Copy out the records so that each line matches the original.

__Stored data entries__
• • • • • • •
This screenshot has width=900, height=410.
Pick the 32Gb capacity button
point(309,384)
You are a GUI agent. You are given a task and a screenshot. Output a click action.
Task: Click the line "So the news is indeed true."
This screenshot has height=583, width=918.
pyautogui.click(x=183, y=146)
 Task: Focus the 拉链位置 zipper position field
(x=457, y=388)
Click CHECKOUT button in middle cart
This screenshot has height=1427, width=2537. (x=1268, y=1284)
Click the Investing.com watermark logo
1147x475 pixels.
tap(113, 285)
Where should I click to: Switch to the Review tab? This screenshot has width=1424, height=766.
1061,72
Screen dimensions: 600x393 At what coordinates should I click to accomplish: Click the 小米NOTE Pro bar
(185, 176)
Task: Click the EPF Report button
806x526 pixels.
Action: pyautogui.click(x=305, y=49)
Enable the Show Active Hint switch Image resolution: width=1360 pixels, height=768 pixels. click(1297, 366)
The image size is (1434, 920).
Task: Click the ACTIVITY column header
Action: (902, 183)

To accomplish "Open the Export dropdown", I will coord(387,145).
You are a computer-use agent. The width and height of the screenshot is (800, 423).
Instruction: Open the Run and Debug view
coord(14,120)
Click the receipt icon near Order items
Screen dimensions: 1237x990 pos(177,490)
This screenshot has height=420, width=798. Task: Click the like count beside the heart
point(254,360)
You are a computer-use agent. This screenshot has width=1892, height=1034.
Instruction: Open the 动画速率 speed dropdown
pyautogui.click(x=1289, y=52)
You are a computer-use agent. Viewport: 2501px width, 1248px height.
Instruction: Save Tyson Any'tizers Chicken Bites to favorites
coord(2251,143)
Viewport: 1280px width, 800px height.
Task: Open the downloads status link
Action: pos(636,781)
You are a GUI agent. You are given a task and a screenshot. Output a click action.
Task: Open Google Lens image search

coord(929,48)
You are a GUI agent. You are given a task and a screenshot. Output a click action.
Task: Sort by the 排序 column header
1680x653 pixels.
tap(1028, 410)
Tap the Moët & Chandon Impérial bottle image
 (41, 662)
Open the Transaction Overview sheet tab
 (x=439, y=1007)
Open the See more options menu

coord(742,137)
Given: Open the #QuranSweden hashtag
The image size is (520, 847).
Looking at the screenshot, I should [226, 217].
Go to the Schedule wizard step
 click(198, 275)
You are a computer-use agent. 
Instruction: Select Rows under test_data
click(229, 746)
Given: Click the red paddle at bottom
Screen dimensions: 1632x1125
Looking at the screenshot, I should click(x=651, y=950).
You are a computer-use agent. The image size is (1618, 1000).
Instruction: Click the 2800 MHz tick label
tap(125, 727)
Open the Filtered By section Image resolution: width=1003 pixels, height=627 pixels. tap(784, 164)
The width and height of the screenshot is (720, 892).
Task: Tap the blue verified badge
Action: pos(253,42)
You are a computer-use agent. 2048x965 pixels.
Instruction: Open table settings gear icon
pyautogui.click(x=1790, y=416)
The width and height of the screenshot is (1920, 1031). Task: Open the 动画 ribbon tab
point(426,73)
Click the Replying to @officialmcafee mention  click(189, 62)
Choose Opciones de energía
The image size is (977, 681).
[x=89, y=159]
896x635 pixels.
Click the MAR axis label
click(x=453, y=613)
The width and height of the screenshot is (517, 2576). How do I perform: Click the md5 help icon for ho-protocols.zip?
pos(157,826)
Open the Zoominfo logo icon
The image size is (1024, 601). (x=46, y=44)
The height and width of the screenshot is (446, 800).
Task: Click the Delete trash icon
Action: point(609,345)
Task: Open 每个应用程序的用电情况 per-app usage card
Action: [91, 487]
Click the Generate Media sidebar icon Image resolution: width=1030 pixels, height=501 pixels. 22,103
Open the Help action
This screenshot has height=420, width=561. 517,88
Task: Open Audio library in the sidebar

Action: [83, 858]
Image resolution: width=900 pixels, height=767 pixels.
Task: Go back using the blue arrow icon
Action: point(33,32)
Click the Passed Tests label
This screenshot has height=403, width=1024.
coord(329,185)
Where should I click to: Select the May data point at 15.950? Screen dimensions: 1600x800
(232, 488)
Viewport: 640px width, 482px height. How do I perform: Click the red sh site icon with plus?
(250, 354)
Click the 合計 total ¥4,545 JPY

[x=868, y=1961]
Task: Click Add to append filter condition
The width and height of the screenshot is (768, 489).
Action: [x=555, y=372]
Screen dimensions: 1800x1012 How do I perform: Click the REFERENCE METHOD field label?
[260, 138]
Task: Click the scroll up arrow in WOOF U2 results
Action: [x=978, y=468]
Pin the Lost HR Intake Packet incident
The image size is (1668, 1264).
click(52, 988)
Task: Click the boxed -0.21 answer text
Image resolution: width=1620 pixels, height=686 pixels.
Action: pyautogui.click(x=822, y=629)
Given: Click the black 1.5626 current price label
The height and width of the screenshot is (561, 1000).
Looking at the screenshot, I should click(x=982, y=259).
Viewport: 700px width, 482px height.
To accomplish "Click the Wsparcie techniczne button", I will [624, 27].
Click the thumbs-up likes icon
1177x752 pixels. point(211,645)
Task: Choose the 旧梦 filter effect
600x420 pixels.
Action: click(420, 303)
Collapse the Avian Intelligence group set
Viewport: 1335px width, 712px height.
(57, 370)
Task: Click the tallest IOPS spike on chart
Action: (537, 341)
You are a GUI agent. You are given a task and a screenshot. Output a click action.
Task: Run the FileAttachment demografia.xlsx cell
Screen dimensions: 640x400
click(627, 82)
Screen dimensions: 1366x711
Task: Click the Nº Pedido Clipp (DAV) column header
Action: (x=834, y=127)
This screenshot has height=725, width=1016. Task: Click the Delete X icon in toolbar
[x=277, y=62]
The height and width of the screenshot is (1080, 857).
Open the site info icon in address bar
• • • • • • •
__Worked solution__
This screenshot has width=900, height=410.
Pick the 32Gb capacity button
point(309,384)
You are a GUI agent. You are given a task and a screenshot. Output a click action.
Task: Click the line "So the news is indeed true."
This screenshot has height=583, width=918.
pyautogui.click(x=183, y=146)
 Task: Focus the 拉链位置 zipper position field
(x=457, y=388)
Click CHECKOUT button in middle cart
This screenshot has height=1427, width=2537. (x=1268, y=1284)
Click the Investing.com watermark logo
1147x475 pixels.
tap(113, 285)
Where should I click to: Switch to the Review tab? This screenshot has width=1424, height=766.
1061,72
Screen dimensions: 600x393 At what coordinates should I click to accomplish: Click the 小米NOTE Pro bar
(185, 176)
Task: Click the EPF Report button
806x526 pixels.
Action: pyautogui.click(x=305, y=49)
Enable the Show Active Hint switch Image resolution: width=1360 pixels, height=768 pixels. click(1297, 366)
The image size is (1434, 920).
Task: Click the ACTIVITY column header
Action: (902, 183)

To accomplish "Open the Export dropdown", I will coord(387,145).
You are a computer-use agent. The width and height of the screenshot is (800, 423).
Instruction: Open the Run and Debug view
coord(14,120)
Click the receipt icon near Order items
Screen dimensions: 1237x990 pos(177,490)
This screenshot has height=420, width=798. Task: Click the like count beside the heart
point(254,360)
You are a computer-use agent. This screenshot has width=1892, height=1034.
Instruction: Open the 动画速率 speed dropdown
pyautogui.click(x=1289, y=52)
You are a computer-use agent. Viewport: 2501px width, 1248px height.
Instruction: Save Tyson Any'tizers Chicken Bites to favorites
coord(2251,143)
Viewport: 1280px width, 800px height.
Task: Open the downloads status link
Action: pos(636,781)
You are a GUI agent. You are given a task and a screenshot. Output a click action.
Task: Open Google Lens image search

coord(929,48)
You are a GUI agent. You are given a task and a screenshot. Output a click action.
Task: Sort by the 排序 column header
1680x653 pixels.
tap(1028, 410)
Tap the Moët & Chandon Impérial bottle image
 (41, 662)
Open the Transaction Overview sheet tab
 (x=439, y=1007)
Open the See more options menu

coord(742,137)
Given: Open the #QuranSweden hashtag
The image size is (520, 847).
Looking at the screenshot, I should [226, 217].
Go to the Schedule wizard step
 click(198, 275)
You are a computer-use agent. 
Instruction: Select Rows under test_data
click(229, 746)
Given: Click the red paddle at bottom
Screen dimensions: 1632x1125
Looking at the screenshot, I should click(x=651, y=950).
You are a computer-use agent. The image size is (1618, 1000).
Instruction: Click the 2800 MHz tick label
tap(125, 727)
Open the Filtered By section Image resolution: width=1003 pixels, height=627 pixels. tap(784, 164)
The width and height of the screenshot is (720, 892).
Task: Tap the blue verified badge
Action: pos(253,42)
You are a computer-use agent. 2048x965 pixels.
Instruction: Open table settings gear icon
pyautogui.click(x=1790, y=416)
The width and height of the screenshot is (1920, 1031). Task: Open the 动画 ribbon tab
point(426,73)
Click the Replying to @officialmcafee mention  click(189, 62)
Choose Opciones de energía
The image size is (977, 681).
[x=89, y=159]
896x635 pixels.
Click the MAR axis label
click(x=453, y=613)
The width and height of the screenshot is (517, 2576). How do I perform: Click the md5 help icon for ho-protocols.zip?
pos(157,826)
Open the Zoominfo logo icon
The image size is (1024, 601). (x=46, y=44)
The height and width of the screenshot is (446, 800).
Task: Click the Delete trash icon
Action: point(609,345)
Task: Open 每个应用程序的用电情况 per-app usage card
Action: [91, 487]
Click the Generate Media sidebar icon Image resolution: width=1030 pixels, height=501 pixels. 22,103
Open the Help action
This screenshot has height=420, width=561. 517,88
Task: Open Audio library in the sidebar

Action: [83, 858]
Image resolution: width=900 pixels, height=767 pixels.
Task: Go back using the blue arrow icon
Action: point(33,32)
Click the Passed Tests label
This screenshot has height=403, width=1024.
coord(329,185)
Where should I click to: Select the May data point at 15.950? Screen dimensions: 1600x800
(232, 488)
Viewport: 640px width, 482px height. How do I perform: Click the red sh site icon with plus?
(250, 354)
Click the 合計 total ¥4,545 JPY

[x=868, y=1961]
Task: Click Add to append filter condition
The width and height of the screenshot is (768, 489).
Action: [x=555, y=372]
Screen dimensions: 1800x1012 How do I perform: Click the REFERENCE METHOD field label?
[260, 138]
Task: Click the scroll up arrow in WOOF U2 results
Action: [x=978, y=468]
Pin the Lost HR Intake Packet incident
The image size is (1668, 1264).
click(52, 988)
Task: Click the boxed -0.21 answer text
Image resolution: width=1620 pixels, height=686 pixels.
Action: pyautogui.click(x=822, y=629)
Given: Click the black 1.5626 current price label
The height and width of the screenshot is (561, 1000).
Looking at the screenshot, I should click(x=982, y=259).
Viewport: 700px width, 482px height.
To accomplish "Click the Wsparcie techniczne button", I will [624, 27].
Click the thumbs-up likes icon
1177x752 pixels. point(211,645)
Task: Choose the 旧梦 filter effect
600x420 pixels.
Action: click(420, 303)
Collapse the Avian Intelligence group set
Viewport: 1335px width, 712px height.
(57, 370)
Task: Click the tallest IOPS spike on chart
Action: (537, 341)
You are a GUI agent. You are given a task and a screenshot. Output a click action.
Task: Run the FileAttachment demografia.xlsx cell
Screen dimensions: 640x400
click(627, 82)
Screen dimensions: 1366x711
Task: Click the Nº Pedido Clipp (DAV) column header
Action: (x=834, y=127)
This screenshot has height=725, width=1016. Task: Click the Delete X icon in toolbar
[x=277, y=62]
The height and width of the screenshot is (1080, 857).
Open the site info icon in address bar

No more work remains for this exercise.